* **Aim of the task**: Reproduce the records verbatim, from the first line through the line containing "Code is located at coordinates (82, 36).", inclusive.

[START Data section]

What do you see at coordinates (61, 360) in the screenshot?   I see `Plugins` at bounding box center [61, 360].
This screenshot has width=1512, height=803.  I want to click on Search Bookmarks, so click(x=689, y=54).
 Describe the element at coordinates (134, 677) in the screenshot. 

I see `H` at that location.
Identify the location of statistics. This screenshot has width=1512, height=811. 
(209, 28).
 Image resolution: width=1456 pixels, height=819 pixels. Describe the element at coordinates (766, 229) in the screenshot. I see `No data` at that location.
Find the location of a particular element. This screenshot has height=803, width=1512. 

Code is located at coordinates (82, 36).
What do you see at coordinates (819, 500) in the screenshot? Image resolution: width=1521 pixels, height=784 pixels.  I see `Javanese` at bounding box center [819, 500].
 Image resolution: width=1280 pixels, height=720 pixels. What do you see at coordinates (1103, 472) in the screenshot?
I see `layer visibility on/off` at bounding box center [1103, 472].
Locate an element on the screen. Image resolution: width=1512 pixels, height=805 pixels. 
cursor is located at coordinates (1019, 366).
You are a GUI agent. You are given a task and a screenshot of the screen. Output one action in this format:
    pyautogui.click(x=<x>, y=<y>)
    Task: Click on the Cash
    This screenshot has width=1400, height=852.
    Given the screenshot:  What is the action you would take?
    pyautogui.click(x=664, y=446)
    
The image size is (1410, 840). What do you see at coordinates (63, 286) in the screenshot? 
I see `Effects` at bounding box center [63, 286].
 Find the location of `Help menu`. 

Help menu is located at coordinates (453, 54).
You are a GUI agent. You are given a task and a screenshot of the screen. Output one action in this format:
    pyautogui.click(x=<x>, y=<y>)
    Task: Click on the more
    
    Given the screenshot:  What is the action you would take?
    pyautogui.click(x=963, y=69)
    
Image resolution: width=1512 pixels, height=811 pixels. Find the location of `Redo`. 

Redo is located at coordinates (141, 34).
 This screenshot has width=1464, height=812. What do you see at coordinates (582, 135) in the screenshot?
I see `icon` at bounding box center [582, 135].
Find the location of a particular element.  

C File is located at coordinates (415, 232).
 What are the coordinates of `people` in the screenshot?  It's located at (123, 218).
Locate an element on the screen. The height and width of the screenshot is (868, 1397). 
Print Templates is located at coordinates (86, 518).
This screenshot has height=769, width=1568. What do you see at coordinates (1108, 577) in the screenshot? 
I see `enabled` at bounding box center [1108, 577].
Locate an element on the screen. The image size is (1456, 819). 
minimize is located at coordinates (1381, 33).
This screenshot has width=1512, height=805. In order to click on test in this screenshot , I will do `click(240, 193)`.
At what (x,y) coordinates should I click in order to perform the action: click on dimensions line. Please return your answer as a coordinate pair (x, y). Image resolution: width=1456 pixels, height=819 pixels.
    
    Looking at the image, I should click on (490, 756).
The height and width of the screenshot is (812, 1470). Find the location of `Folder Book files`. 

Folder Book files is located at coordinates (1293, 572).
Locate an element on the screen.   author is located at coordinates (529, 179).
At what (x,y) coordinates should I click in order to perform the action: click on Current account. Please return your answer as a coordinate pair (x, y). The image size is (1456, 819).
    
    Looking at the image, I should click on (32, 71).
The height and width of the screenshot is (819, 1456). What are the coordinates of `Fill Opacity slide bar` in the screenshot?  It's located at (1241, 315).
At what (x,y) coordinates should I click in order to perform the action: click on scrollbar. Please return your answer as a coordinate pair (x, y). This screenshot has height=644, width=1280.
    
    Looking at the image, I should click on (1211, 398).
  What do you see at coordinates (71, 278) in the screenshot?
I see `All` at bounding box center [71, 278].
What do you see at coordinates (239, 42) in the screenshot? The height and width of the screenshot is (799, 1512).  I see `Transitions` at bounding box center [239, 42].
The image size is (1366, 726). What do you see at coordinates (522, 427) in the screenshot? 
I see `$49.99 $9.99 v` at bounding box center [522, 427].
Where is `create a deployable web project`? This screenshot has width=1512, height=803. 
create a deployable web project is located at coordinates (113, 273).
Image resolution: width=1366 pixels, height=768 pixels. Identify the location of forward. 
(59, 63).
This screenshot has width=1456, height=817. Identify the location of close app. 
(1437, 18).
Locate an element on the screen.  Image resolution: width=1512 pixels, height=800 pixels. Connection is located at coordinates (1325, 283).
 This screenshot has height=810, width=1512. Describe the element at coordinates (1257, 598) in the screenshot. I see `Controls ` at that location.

[END Data section]

* **Output of the task**:
What do you see at coordinates (61, 360) in the screenshot?   I see `Plugins` at bounding box center [61, 360].
This screenshot has width=1512, height=803.  I want to click on Search Bookmarks, so click(x=689, y=54).
 Describe the element at coordinates (134, 677) in the screenshot. 

I see `H` at that location.
Identify the location of statistics. This screenshot has width=1512, height=811. 
(209, 28).
 Image resolution: width=1456 pixels, height=819 pixels. Describe the element at coordinates (766, 229) in the screenshot. I see `No data` at that location.
Find the location of a particular element. This screenshot has height=803, width=1512. 

Code is located at coordinates (82, 36).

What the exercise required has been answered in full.